Mullery, himself, has only seen Lawrenson play three times but as he hadn’t given Peter Ward, then in the middle of his 36 goal promotion winning season, “a kick in two games” he’s convinced. Bamber arrives in Spain late at night . Mark has had a few beers and later cheerfully recalls he signed a “blank contract… I believed everything he said” and had spent half his trip on long distance calls back to a member of Preston’s board asking whether he should sign for the newly promoted second division club. His own stepfather.  Bamber closed the deal there and then. 

When he visits the Goldstone a few days later for a fitness test. He fails. The doctor tells Mullery he’s convinced he’s a diabetic. All that blackcurrant of course. 

He was announced to the press later that month. “He is only 20, big and strong and will make his mark in a big way. The thought of spending that sort of money on an unknown does not frighten me” said the bullish Mullery . Lawrenson made his home debut alongside fellow Preston signing; Gary Williams; against Ron Atkinson’s Cambridge United.

Lawrenson was an ever present in 1977/78 and in 3 further glorious seasons with him at the back, its no coincidence with that Albion progressed to finish in their highest league positions to date. These were also my formative years as an Albion fan which colours my judgement but i remember his 6ft plus presence, his command at the back, the excitement when he effortlessly strode past opponents going forward.  I remember his tache, I remember his hair. 


(Pic via Goldstone Wrap)

There’s a curious anecdote by a mate of Peter Ward in his biography recalling that late 70s rite of passage for bored players seeking to impress with what today would be a lurid tattoo “Mark was in digs with a chap called “Dinky” Doo and his wife Kay who was a hairdresser. Mark took the plunge and had a perm”

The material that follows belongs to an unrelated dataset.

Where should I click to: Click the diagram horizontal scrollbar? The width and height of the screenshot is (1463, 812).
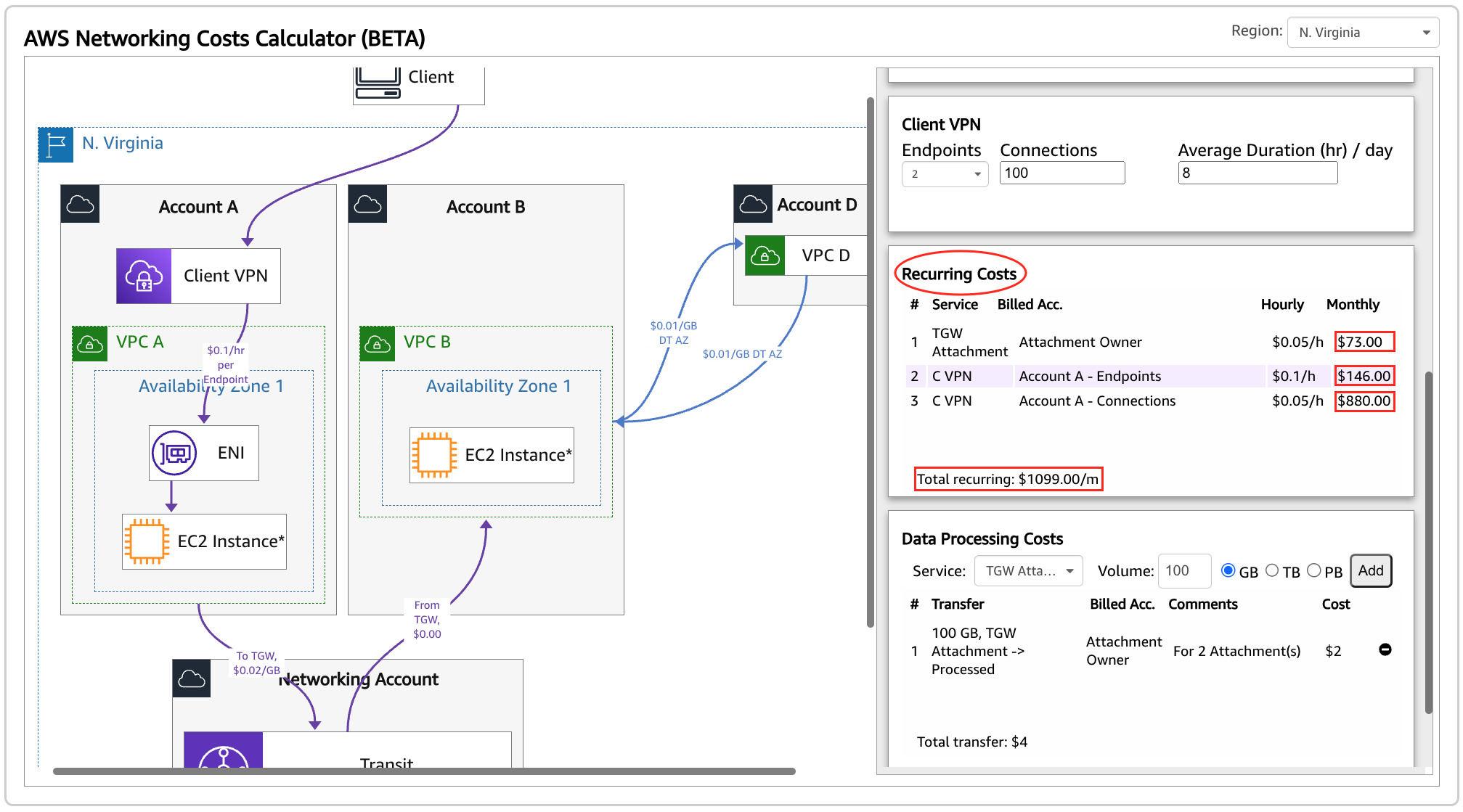click(424, 771)
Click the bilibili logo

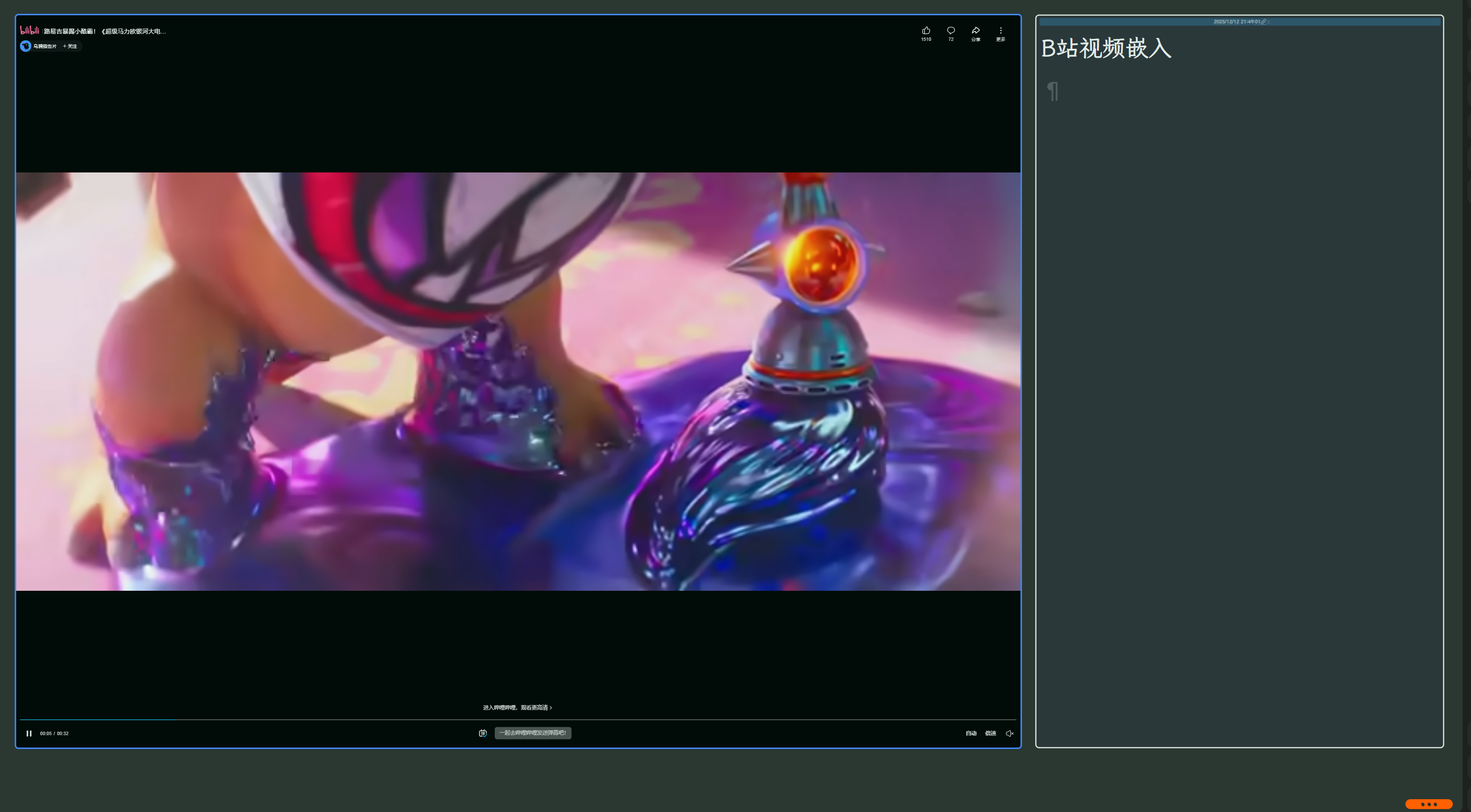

And those of a certain age will debate for hours his merits in the all time Albion player league versus that other contender; his fellow permed rival Ward. I have sadly had these arguments into the night but its hard not to concur with Alan Ware from Albion Roar who argues that Ward left Albion for European Cup winners; Nottingham Forest where ultimately he struggled, didn’t establish himself as a first team regular returning to the Goldstone for a disappointing loan period. Lawrenson conversely left the Albion, with Bamber making a healthy million pound profit, for European Cup winners Liverpool and flourished. His partnership with Hansen brought numerous league titles and silverware. Shall i go on ?

Its 2013; Mark is sporting a grey beard making faces at Mark Chapman, making weak jokes at the expense of Spurs and pouting on Match of the Day 2. I hadn’t really thought about Lawrenson as a player and the Albion for many years. He’s had few if any descendants. Gordon Greer;  a solid central defender who has adapted well to both Gus and Oscar’s play out from the back style so successfully he’s managed to transform of all things a Scottish defence, but he rarely ventures past the half way line with confidence. Danny Cullip ? Guy Butters ? All very solid. Very very solid. 

Last month at Blackburn Rovers, in amidst an unlikely victory, there was one brief moment overlooked by some. A commanding strong tall young holding player won the ball with ease, stood up and strode away from the penalty box. He picked up speed, looked up, past one player, past two and shook off opponents and still kept going . Now over the halfway line …he inevitably lost the ball. Its taken a while, but Albion’s young ex Chelsea No.38 might, just might. Perhaps even Lawro, in his pundrity autumn, would notice and recognise in himself a certain Rohan Ince.